Rivian has recalled some 1,400 R1T pickups and R1S SUVs in the United States to remedy faulty defroster and defogger systems.
Fortunately for owners, this is not a physical recall as Rivian will push the fix over-the-air via a software update. Correction—it has already pushed the update.
The EV maker said a previous software update "may have deactivated the defroster and defogger system controls" on certain 2022-2023 Rivian R1T and R1S vehicles. There are 1,463 vehicles affected by the recall and all of them have the defect, according to Rivian.

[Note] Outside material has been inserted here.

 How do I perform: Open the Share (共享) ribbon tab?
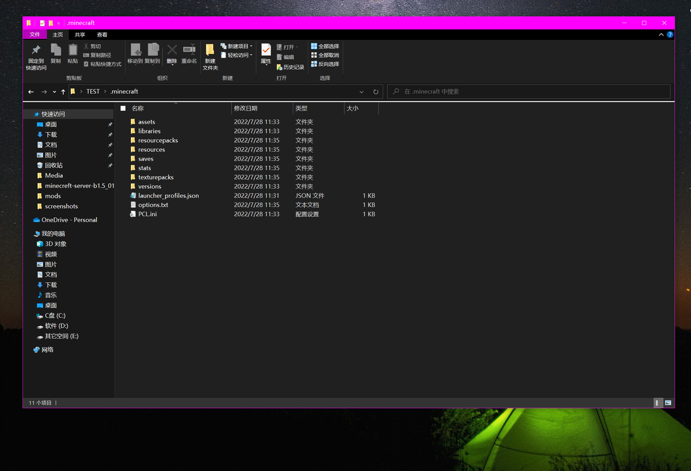coord(80,35)
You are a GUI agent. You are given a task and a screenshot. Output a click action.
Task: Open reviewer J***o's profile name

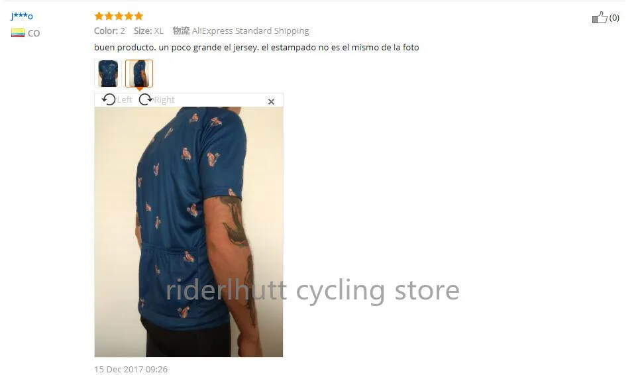click(22, 17)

Obviously, driving a vehicle with diminished windshield defrost performance may increase the risk of a crash due to reduced visibility. Rivian said it is not aware of any crashes, injuries, or fatalities related to this condition.
Interestingly, the OTA software update that has caused the defroster and defogger not to work anymore is the same 2023.42.0 update pushed on November 13 that soft-bricked some Rivian vehicles, killing the infotainment system and resulting in blank screens.
And therein lies the problem, because the defroster and defogger controls on Rivian R1 vehicles are integrated into the infotainment screen and can only be accessed from it. Once the screen dies, there's no way to activate the defroster and defogger.
According to the safety recall report posted on NHTSA's website, "the suspect population is the vehicle count for which the update was installed before Rivian cancelled it;" the population was "determined using OTA update completion data."
Basically, this means the 1,463 Rivian vehicles included in the recall are the same vehicles that got soft-bricked following the OTA update. The EV maker also said in the recall report that similar vehicles not included in the recall did not install the OTA update at issue.
Rivian has already pushed a new OTA software update (2023.42.02) that has restored full functionality to the infotainment system and as a result, the defrost and defogger systems are working once again.
This "recall" will probably fuel the old debate between people who like to have touchscreens in their cars and fans of physical buttons. While both solutions have their advantages and disadvantages, a combination of both sounds like the ideal approach for automakers.
But as we all know, integrating most or all vehicle functions into an infotainment screen is the cheaper solution, and automakers are increasingly adopting the no-buttons philosophy in their new models. Still, it would probably be wise to have backup controls for essential vehicle functions such as the defroster and defogger in the event the infotainment screen dies, don't you think?